Table 4.
Plasmids constructed in this work.
| Plasmid | Vector | Inserted Sequences 1 |
|---|---|---|
| FBA gene expression | ||
| pJJH2957 | pCXs22 | KlFBA1 with its flanking sequences cloned as an EcoRI/BamHI fragment |
| pJJH3018 | pCXs22 | ScFBA1 with its flanking sequences cloned as an EcoRI/BamHI fragment |
| pJJH3057 | pJJH2075 | Synthetic-yeast-optimized human ALDOA cloned as a BamHI/HindIII fragment under control of ScPFK2p |
| pJJH3069 | YEplac181 | ScPFK2p-ALDOA subcloned from pJJH3057 as an EcoRI/BamHI fragment |
| lacZ fusions | ||
| pJJH3041 | pJJH2031 | KlGDP1 promoter cloned as a HindIII/BamHI fragment |
| pJJH3042 | pJJH2031 | KlTDH2 promoter cloned as a HindIII/BamHI fragment |
| pJJH3043 | pJJH2031 | KlFBA1 promoter cloned as a HindIII/BamHI fragment |
| pJJH3061 | pJJH2031 | KlTDH1 promoter cloned as a HindIII/BamHI fragment |
1 All DNA fragments to be inserted were generated by PCR from genomic yeast DNA using oligonucleotides with the appropriate restriction sites.
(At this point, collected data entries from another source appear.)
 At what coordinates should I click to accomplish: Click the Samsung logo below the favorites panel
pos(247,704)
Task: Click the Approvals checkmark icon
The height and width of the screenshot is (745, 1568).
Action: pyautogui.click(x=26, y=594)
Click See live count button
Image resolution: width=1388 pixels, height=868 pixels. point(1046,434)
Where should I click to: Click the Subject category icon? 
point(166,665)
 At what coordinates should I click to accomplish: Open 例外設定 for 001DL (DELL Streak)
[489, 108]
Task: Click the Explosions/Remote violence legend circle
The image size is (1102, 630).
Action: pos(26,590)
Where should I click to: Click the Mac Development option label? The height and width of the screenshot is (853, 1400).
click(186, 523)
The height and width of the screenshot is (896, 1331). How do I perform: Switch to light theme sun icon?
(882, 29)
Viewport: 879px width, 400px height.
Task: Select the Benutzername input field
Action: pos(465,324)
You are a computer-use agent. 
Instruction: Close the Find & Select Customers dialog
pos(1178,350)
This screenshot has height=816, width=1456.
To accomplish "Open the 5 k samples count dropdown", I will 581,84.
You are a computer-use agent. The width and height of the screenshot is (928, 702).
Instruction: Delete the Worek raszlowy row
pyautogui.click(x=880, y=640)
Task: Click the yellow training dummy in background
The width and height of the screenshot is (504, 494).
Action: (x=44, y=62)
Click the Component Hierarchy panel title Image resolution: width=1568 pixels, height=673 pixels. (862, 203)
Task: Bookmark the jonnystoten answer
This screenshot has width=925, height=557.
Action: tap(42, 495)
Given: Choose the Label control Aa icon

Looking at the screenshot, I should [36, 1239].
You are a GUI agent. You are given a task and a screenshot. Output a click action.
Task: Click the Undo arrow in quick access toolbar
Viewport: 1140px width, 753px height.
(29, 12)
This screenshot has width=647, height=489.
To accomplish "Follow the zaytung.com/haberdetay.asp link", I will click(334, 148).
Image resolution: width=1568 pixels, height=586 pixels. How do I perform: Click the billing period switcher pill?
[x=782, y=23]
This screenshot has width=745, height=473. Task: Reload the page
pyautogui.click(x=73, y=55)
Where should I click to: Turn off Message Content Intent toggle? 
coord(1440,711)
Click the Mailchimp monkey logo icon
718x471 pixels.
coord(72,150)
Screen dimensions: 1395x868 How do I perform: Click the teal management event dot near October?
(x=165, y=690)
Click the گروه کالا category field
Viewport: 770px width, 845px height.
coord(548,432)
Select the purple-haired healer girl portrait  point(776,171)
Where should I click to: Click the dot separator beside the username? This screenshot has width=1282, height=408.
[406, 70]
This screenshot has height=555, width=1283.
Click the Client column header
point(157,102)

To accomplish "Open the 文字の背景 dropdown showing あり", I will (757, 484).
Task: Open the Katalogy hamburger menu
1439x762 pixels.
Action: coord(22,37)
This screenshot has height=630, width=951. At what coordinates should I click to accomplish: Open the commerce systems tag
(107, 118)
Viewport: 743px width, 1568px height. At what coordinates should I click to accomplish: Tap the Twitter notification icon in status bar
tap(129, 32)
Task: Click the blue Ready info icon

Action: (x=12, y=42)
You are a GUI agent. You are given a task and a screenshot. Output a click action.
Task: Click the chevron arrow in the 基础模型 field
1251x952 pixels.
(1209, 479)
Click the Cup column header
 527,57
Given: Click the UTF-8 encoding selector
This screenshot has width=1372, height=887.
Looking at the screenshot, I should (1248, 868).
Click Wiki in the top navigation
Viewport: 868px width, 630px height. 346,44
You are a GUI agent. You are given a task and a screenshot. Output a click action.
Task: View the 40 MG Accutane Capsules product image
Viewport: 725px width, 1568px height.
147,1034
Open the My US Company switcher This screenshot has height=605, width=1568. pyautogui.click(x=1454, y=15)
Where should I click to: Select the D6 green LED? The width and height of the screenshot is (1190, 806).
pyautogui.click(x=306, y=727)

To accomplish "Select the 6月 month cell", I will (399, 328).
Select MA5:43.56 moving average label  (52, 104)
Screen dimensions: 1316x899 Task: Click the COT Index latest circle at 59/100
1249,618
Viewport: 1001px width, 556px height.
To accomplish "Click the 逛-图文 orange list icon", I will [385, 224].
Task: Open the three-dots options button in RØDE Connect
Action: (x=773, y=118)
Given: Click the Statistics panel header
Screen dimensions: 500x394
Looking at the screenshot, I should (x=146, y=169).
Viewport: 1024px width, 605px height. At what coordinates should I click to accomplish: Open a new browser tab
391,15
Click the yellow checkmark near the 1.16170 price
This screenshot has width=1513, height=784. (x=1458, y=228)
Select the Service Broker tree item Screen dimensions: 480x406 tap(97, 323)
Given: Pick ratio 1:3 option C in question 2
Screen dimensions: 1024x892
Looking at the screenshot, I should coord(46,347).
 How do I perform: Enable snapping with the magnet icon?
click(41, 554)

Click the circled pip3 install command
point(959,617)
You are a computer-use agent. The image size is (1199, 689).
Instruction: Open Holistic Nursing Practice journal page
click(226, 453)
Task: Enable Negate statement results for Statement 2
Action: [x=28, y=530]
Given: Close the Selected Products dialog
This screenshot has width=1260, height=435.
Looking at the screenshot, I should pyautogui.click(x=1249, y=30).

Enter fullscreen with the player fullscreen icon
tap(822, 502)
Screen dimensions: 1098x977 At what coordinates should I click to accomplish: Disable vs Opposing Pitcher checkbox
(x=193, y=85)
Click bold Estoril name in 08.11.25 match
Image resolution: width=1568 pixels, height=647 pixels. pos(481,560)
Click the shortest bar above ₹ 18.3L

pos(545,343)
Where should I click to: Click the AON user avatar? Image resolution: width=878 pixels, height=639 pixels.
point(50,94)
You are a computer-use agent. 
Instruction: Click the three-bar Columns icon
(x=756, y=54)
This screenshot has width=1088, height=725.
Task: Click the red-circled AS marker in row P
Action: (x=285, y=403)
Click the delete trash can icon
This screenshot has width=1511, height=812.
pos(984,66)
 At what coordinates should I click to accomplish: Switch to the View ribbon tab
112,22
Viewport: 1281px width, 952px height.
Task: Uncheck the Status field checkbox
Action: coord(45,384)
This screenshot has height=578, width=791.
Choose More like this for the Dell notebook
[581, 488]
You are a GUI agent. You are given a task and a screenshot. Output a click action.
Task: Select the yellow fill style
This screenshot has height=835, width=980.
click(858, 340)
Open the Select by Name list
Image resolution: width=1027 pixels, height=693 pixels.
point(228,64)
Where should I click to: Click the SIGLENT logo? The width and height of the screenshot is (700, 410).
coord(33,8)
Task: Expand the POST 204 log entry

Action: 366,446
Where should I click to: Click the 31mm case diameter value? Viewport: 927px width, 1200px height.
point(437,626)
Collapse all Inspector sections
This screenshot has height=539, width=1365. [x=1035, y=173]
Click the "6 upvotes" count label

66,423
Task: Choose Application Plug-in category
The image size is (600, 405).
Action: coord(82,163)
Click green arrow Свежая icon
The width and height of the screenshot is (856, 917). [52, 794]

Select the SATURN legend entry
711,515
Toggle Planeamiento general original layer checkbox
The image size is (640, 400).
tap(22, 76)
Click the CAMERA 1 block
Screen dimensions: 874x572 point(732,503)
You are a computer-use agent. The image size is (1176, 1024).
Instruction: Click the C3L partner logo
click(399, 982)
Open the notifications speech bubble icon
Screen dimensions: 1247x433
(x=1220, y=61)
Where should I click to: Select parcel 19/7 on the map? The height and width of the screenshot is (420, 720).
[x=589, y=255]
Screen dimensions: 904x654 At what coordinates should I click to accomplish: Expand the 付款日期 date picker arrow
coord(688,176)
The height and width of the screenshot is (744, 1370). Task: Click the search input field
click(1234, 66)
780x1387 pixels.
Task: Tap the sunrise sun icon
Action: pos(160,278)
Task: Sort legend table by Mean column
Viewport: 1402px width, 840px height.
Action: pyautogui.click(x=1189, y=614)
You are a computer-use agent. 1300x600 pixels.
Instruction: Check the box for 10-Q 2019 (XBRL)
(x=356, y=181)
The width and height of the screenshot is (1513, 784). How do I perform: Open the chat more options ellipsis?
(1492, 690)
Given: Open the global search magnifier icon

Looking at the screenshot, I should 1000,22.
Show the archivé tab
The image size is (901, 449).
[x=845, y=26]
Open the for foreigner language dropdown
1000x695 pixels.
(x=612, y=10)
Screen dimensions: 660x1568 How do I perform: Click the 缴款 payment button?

As an exception, the human ALDOA coding sequence was obtained by custom synthesis from GeneArt (ThermoFisher Scientific, Germany) with codons optimized for S. cerevisiae. All sequences were confirmed after cloning by custom Sanger sequencing (Seqlab, Göttingen, Germany) and the entire plasmid sequences and detailed descriptions of their constructions are available upon request.